THE THROWBACKS would not be attacking again, Jon Quinn was optimistic about that. They would not face guns; they had learned their lesson.

He had spent the remainder of that awful night at the bedroom window, but there had been no sign of the enemy out there in the darkness. They had withdrawn, were doubtless watching from the hills around. But they had no answer to the sudden death that firearms were capable of. They would not risk another raid, would rely on stealth, maybe an ambush if they got the chance.

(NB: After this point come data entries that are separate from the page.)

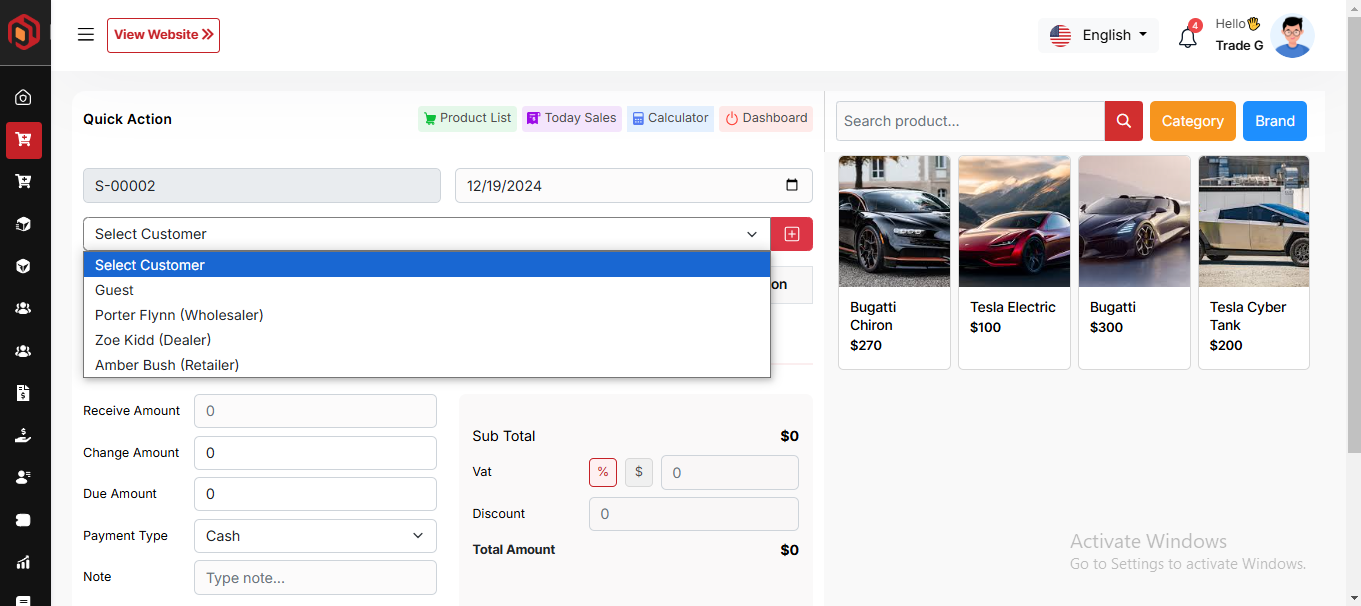This screenshot has width=1361, height=606.
Task: Open the reports chart sidebar icon
Action: click(23, 562)
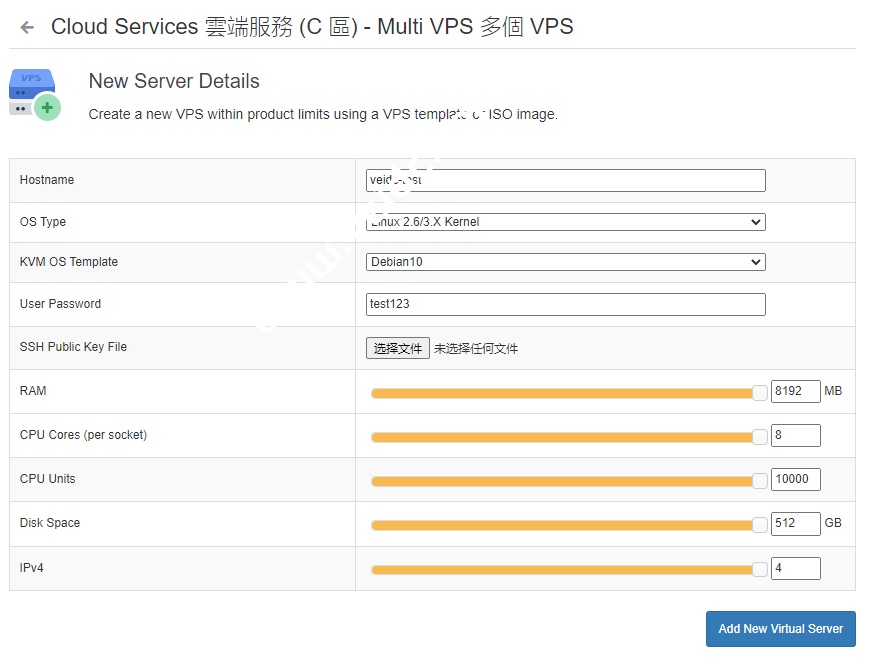869x669 pixels.
Task: Click the Disk Space slider handle
Action: [x=760, y=524]
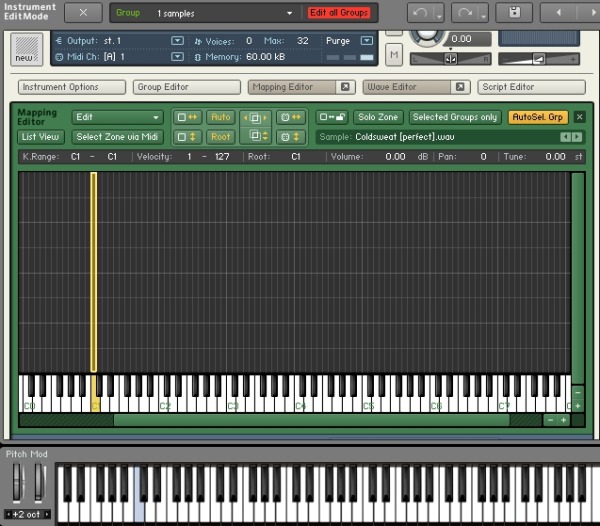Exit Instrument Edit Mode with X button
600x526 pixels.
click(x=83, y=13)

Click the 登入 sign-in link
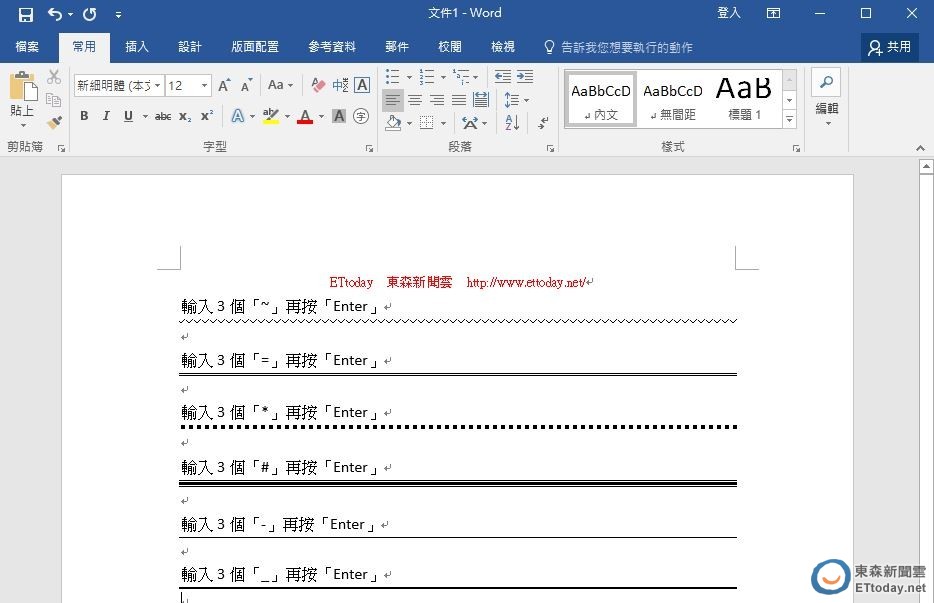click(x=729, y=13)
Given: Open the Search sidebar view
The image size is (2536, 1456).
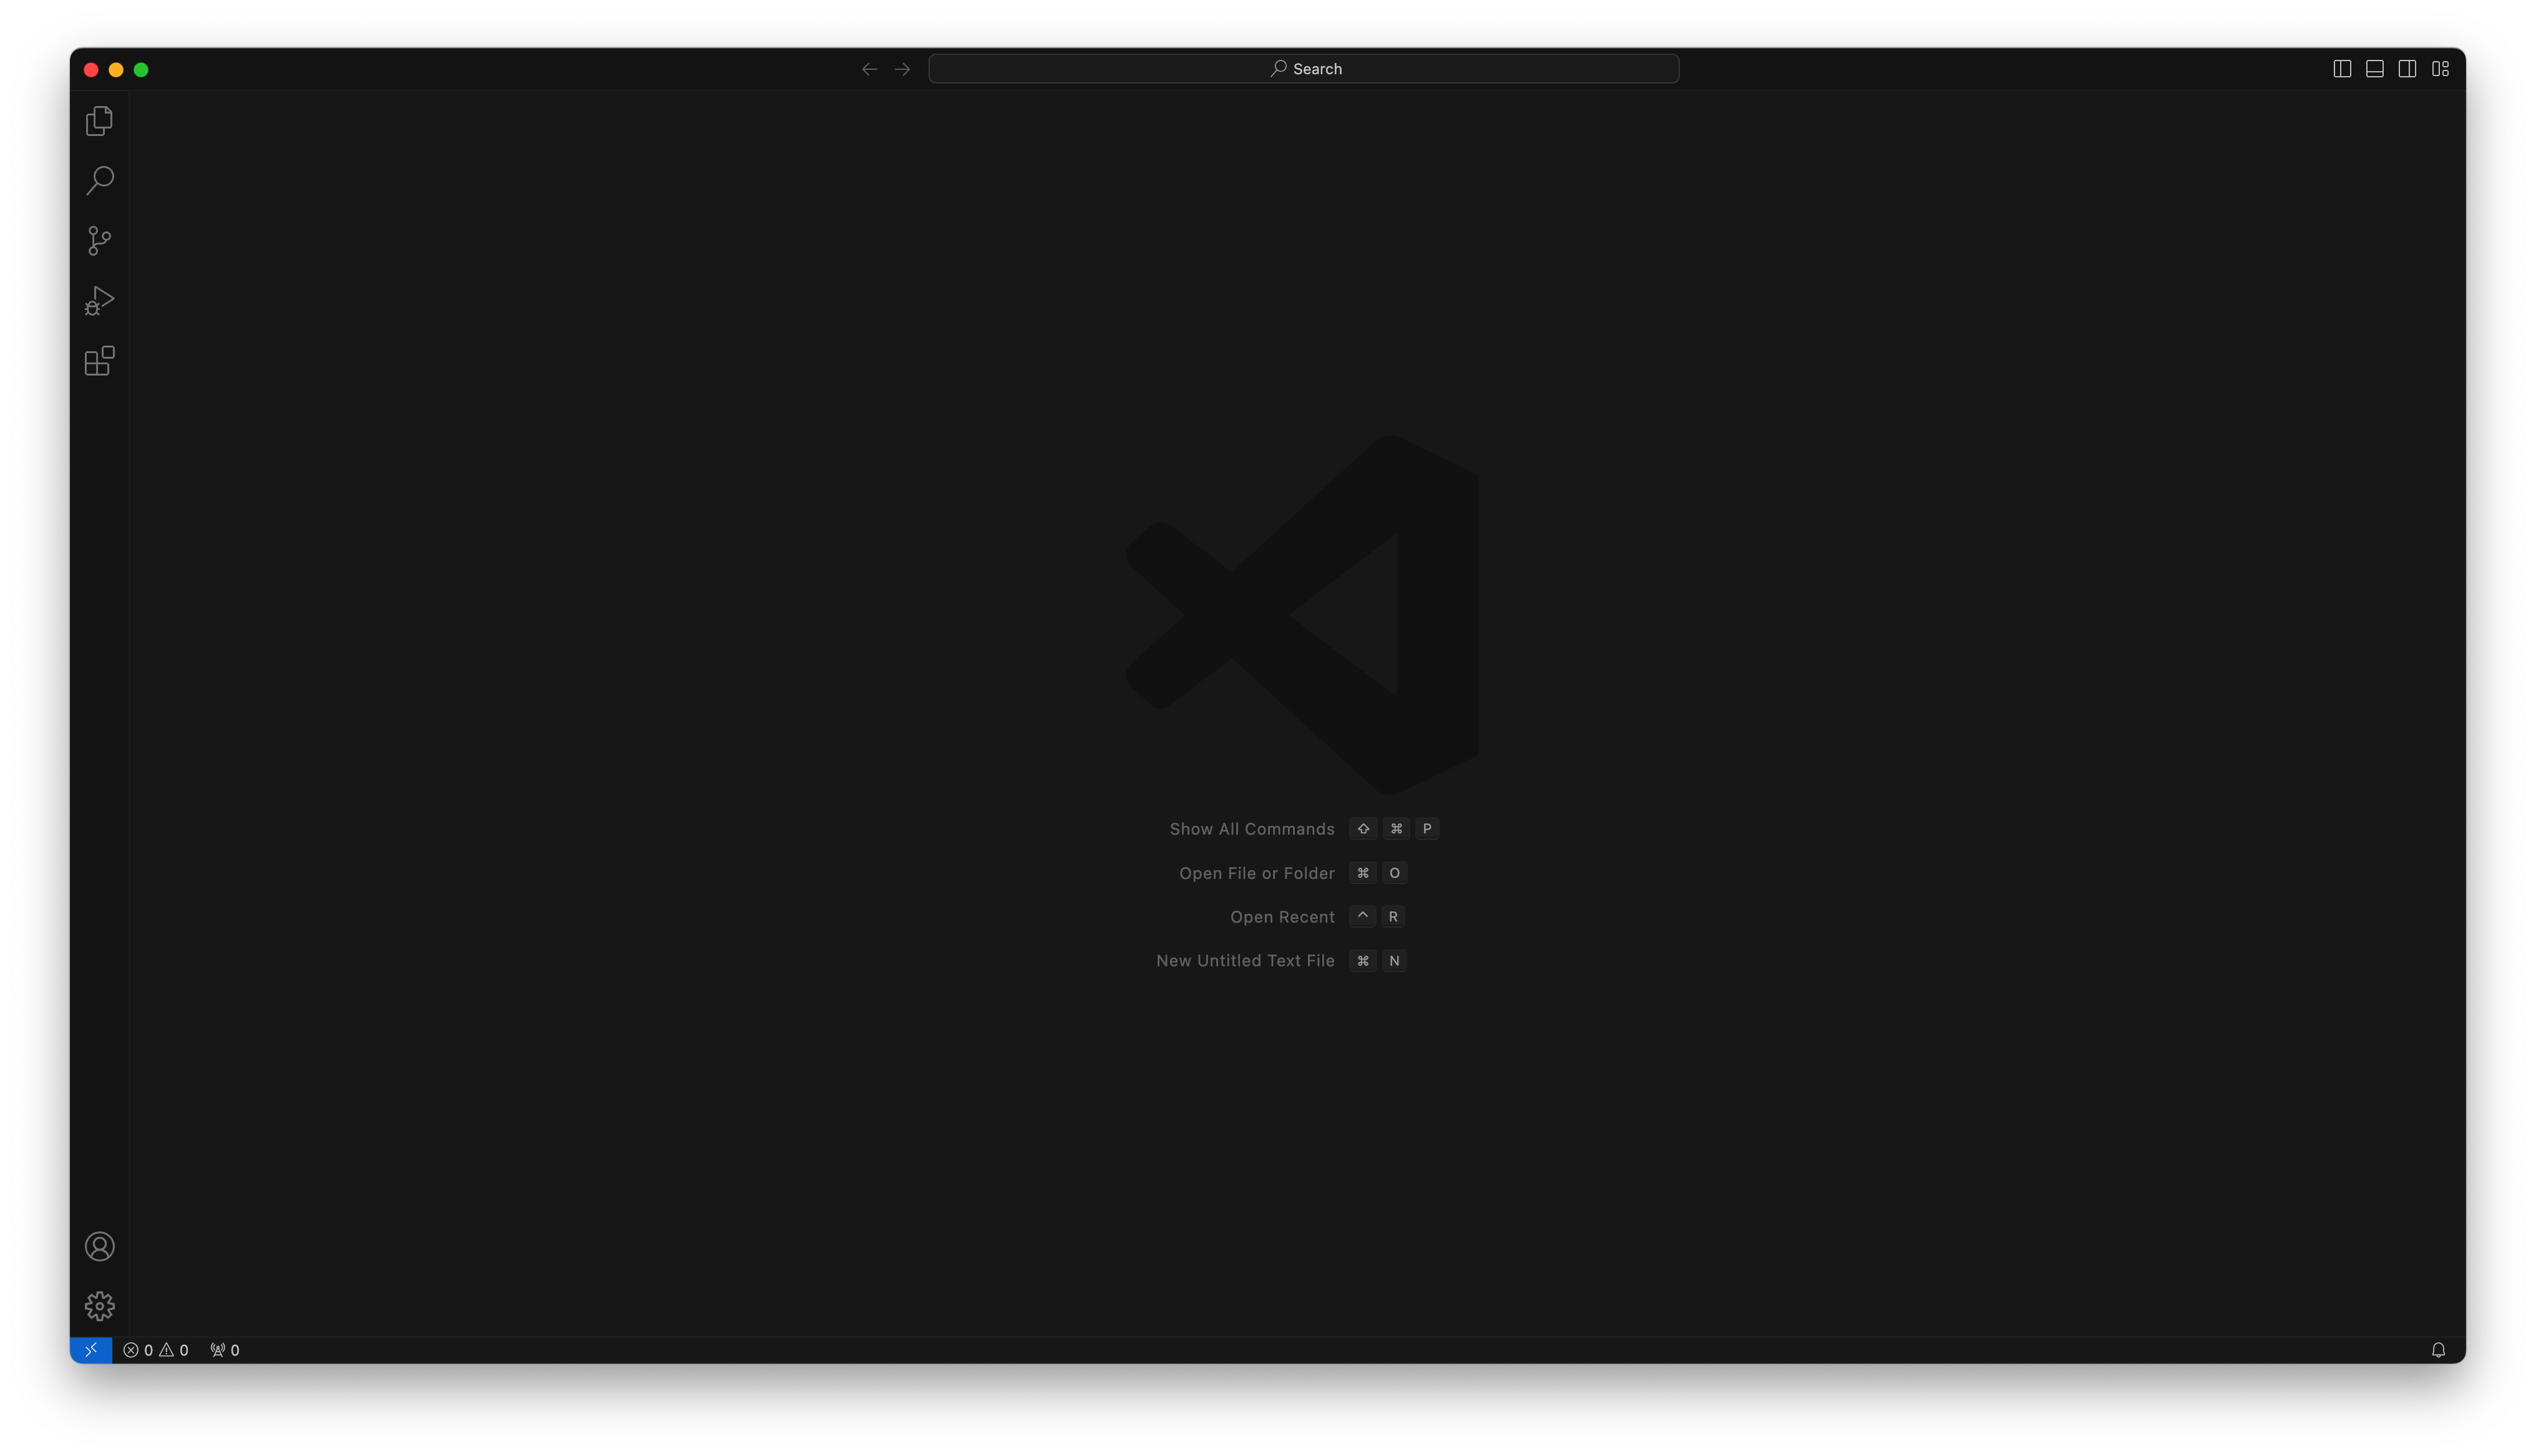Looking at the screenshot, I should (x=99, y=181).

Dawn came gradually, a slow greyness, a creeping hill-fog that reduced visibility to a few yards. He could make out the gate, the tall hedge that bordered the lane, but only because he knew what and where they were. Detail was obscured in a still damp world. If you listened hard enough you heard the. steady dripping of condensation. Not even the harsh squawking of a crow in the fir spinney. Nothing.

Sylvia was sleeping heavily. He bent over her, for one awful moment thought she had stopped breathing. Her breasts scarcely rose and fell. A combination of shock and exhaustion. She would probably sleep the clock round.

As he turned away from the bed an awful feeling of loneliness assailed him. He didn't even have Sylvia any more. Physically she was here in the cottage but her love, her thoughts, were out there up in the hills. Eric Atkinson was a terrible sight to behold but everything in her had gone back to him. She might even go to him now and if that was her wish then he would let her go. There was no point in trying to stop her.

Another awful thought; out there in the yard were three dead bodies.

Murderer!

He winced, did not even try to convince his conscience that it was self-defence, that he had shot them to save Sylvia; just accepted that he had killed them. The corpses had to be buried, there was no question about that, and there was only one person to do it. It was a task that could not be delayed,

He went downstairs and outside, took the gun with him. The sooner he got it done, the better. Funerals were therapy, a sort of climax to grief, and once they were over and done with time could begin to heal; perhaps his conscience would be easier when the dead were below ground.

The cultivation patch was the obvious choice; the soil there was soft and the digging would be relatively easy. AH the same, it would take him most of the day.